A direção coloca a atriz cara a cara com o público numa forma de enfrentamento e por que não, uma forma de apelar para a sensibilização do público. A graça? Funciona. Denise consegue concentrar todo o foco do público em sua voz, corpo e personalidade, oferecendo sutis mudanças em corpo e voz, que faz com que sejamos apresentados, ou suponhamos nos aproximar, dos reais protagonistas das histórias. Sem os colegas de cena, sem elementos que a amparem, além do seu corpo e da cumplicidade do público,  Denise se mostra uma atriz versátil e com fôlego para, sozinha, dar conta de tantas singularidades.

As “minorias” tem destaque – negros e homossexuais (inesquecível a história do homem assaltado pós karaokê) – bem como temas delicados como a morte. Nesse último caso vale perceber como a atriz se joga no desconhecido ao buscar a emoção olho a olho com seu público. O texto é difícil, a proposta arriscada, o resultado da marcação imprevisível. E o que resulta disso é uma performance honesta e direta, que cativa pela possibilidade de vislumbrar o desnudamento emocional de Denise.

Num primeiro momento, o formato lembra o solo de Clarice Niskier “A Alma Imoral“, onde nua e de posse de uma pano, a atriz narra reflexões e pensamentos colhidos do livro de nome homônimo de Nilton Bonder e em cartaz desde 2006. Se Clarice apresenta textos mais complexos e de difícil digestão. Denise apresenta histórias mais palatáveis e não menos simbólicas e com possibilidade de reflexão.

Outra referência possível é o filme “Jogo de Cena” (2007) de Eduardo Coutinho. Onde vemos atrizes famosas ao lado de mulheres comuns tendo suas histórias,emoções e percepções do mundo metamorfoseadas, colocando em xeque os limites da dicotomia realidade x ficção. Em Eu de você, Denise recebe o público – prática comum em suas peças, já faz uns anos – e dialoga como conhecidos e desconhecidos como se todos fizessem parte do seu hall de amizades. A opção pela utilização da projeção de rostos de anônimos, em contrapartida a imagem famosa da atriz, corrobora com o insubstituível documentário de Coutinho. “As canções“(2011), outro filme do cineasta também pode ser associado ao solo da atriz.

O encantamento da atriz pelo cotidiano é inspirador e bem vindo.

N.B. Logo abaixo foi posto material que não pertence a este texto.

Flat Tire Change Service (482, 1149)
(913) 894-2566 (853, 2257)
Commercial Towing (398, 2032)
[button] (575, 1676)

E se parte da solução para um mundo mais pacifico e harmonioso recai na empatia pelo outro, olhar para o lado, mesmo quando o lago de nossas vaidades e saudades nos obriga a olhar apenas para a frente é uma metáfora poderosa, um grito de alerta da atriz para que sobrevivamos melhor e possamos reverberar mais solidariedade e cumplicidade. O teatro de Denise é de comunhão. Não há como sair ileso do seu jogo cênico e da nossa inevitável necessidade de se conectar com o outro.

Rodolfo Lima

Obs: A peça segue em cartaz no Teatro Vivo até 15 de dezembro de 2019, de sexta a domingo, respectivamente nos seguintes horários: 20h, 21h e 19h.